So what explains the difference? Consider a point a view advanced by a book entitled, "Of the Five Wounds of the Holy Church." The author was Fr. Antonio Rosmini and the year the book was published was in 1832. I happen to believe it was prophetically insightful. Below are three points he raised in short:
1. Formation of priests: Bishops used to personally teach the seminarians and form the priests. The full force of the Sacrament of Holy Orders was brought to bear on their spiritual formation. Indeed, the house of the bishop was the seminary. And from his house came forth a constant supply of holy men.
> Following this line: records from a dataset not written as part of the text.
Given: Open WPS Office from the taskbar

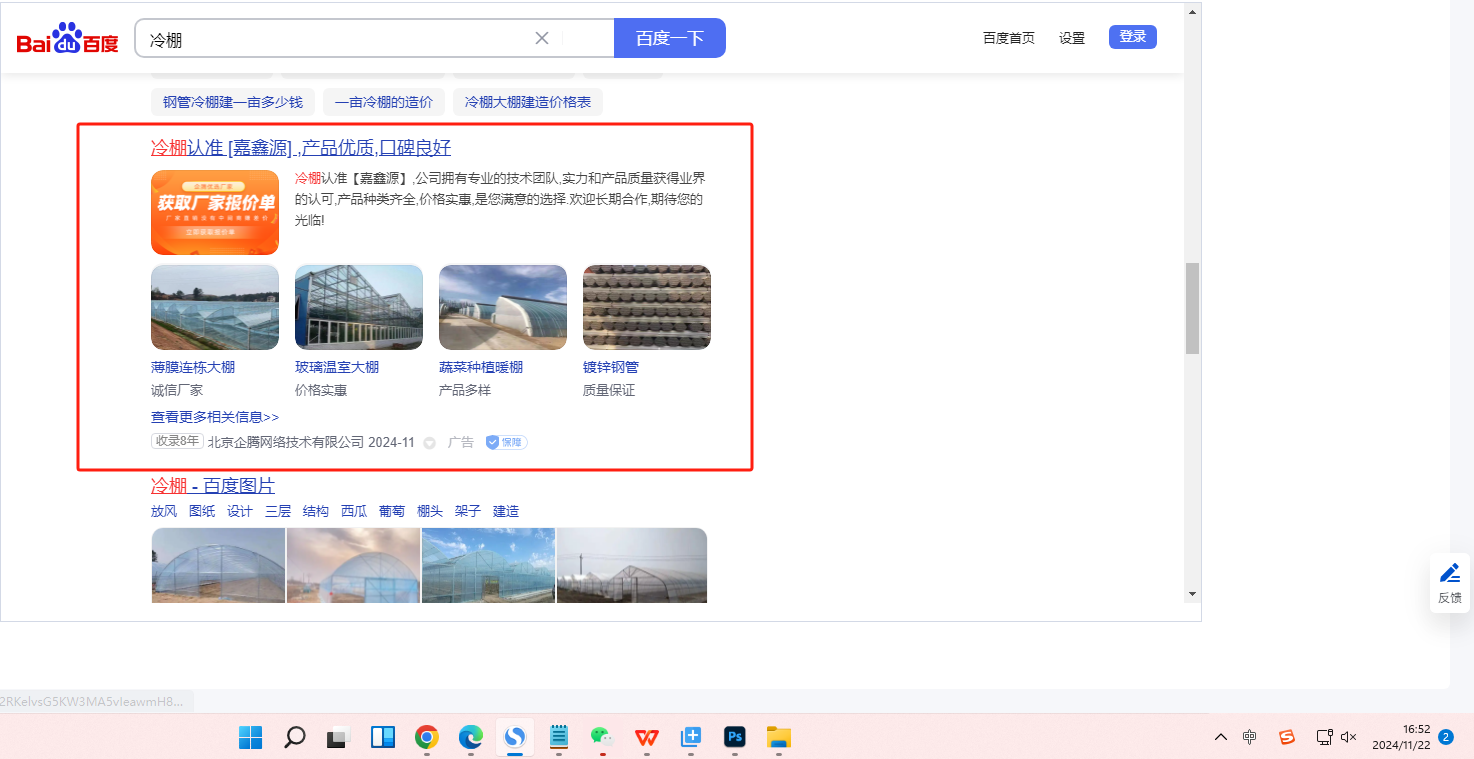Looking at the screenshot, I should pos(647,737).
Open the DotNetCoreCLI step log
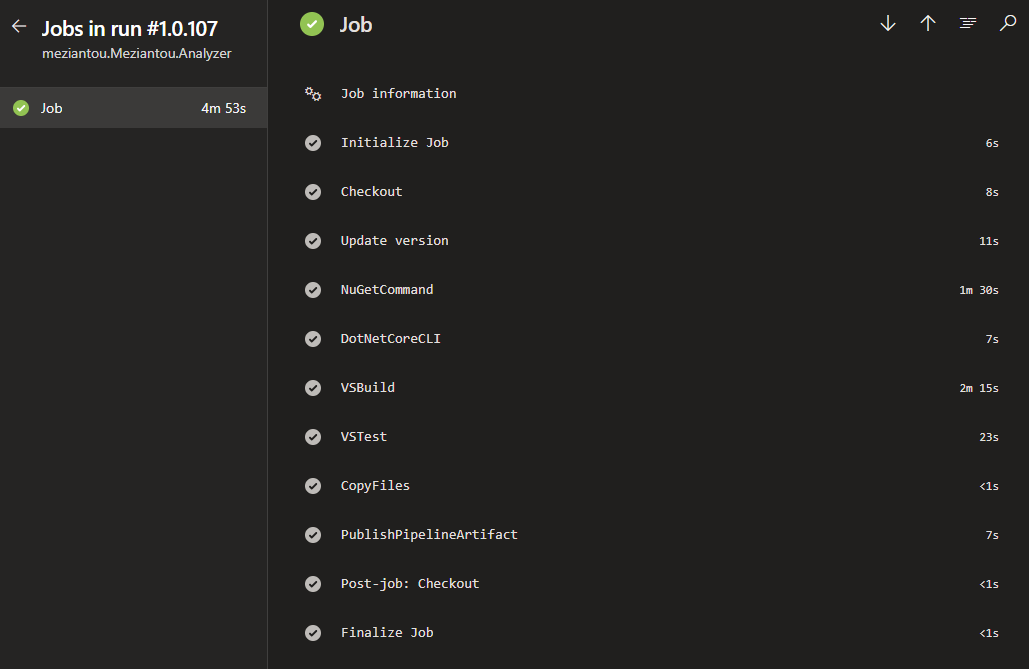Screen dimensions: 1029x669 [x=390, y=339]
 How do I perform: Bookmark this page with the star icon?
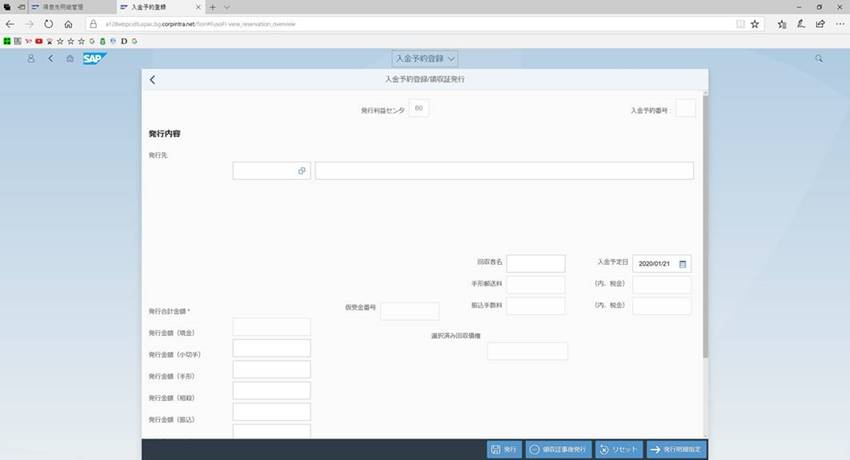pyautogui.click(x=754, y=23)
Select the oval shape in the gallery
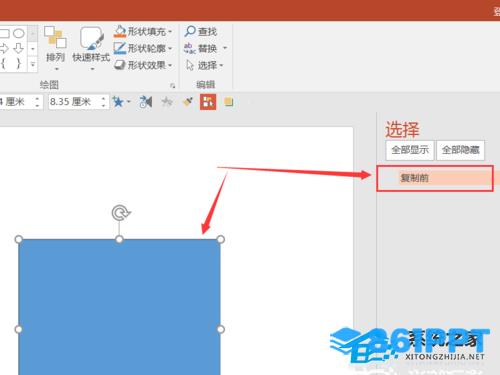This screenshot has width=500, height=375. (x=19, y=33)
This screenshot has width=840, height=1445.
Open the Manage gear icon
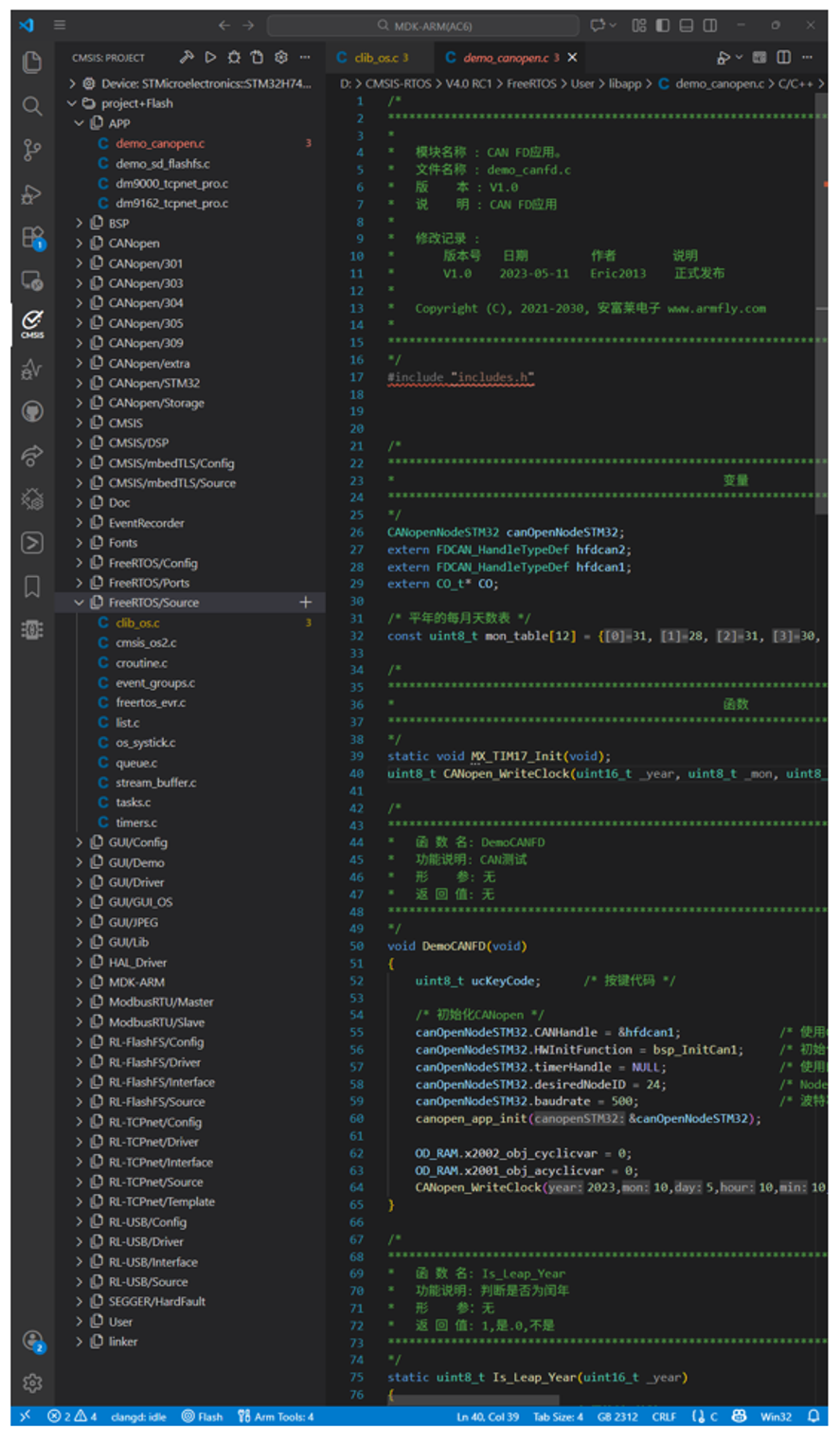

2. Standards for the priesthood: Holiness, even more than theological learning, was a paramount consideration in choosing candidates for the priesthood. The greatest emphasis was not on academic learning as it is today; rather, it was first and foremost on holiness. A consensus among the Church Father's was that the ordainer (or bishop) who ordained a man unworthy of the priesthood was to share in his sins. Choosing a worthy candidate was that serious. Pope Pius XI, in his encyclical on the priesthood quoted the Lateran Council as saying, "If it should ever be impossible to maintain the present number, it is better to have a few good priests than a multitude of bad ones."
Furthermore, holiness was considered to be the primary source through which the Christian knew God. It was the main font of knowledge. Two excellent examples of this spiritual law (so forgotten today) can be found as recent as the 1800's. St. John Vianney, an unlearned priest who struggled just to get through his seminary training, is now the Patron Saint of Priests. And the most recently declared Doctor of the Church, St. Therese the Little Flower, who never received the rigor of theological training, inspired countless people with her spiritual and theological insights.
3. The Main Source of Learning: During the first centuries of the Church, the bible was the book! It took center stage. Indeed, for a long time the Word of God was the very soul of formation for the clergy. As one Benedictine brother said, "First comes the Word of God that addresses me, strikes me, challenges me, wounds me, and judges me, but also heals and frees me."
The Fathers of the Church were conscious of the fact that the Catholic Church was a continuation of the Old Testament Church. Other intellectual disciplines were aids to knowing Scripture to be sure, but the emphasis was certainly on the Word of God; both in the Old and New Testaments. As such, the Gospels and the Church herself are better understood when the Old Testament is seen as our own family history.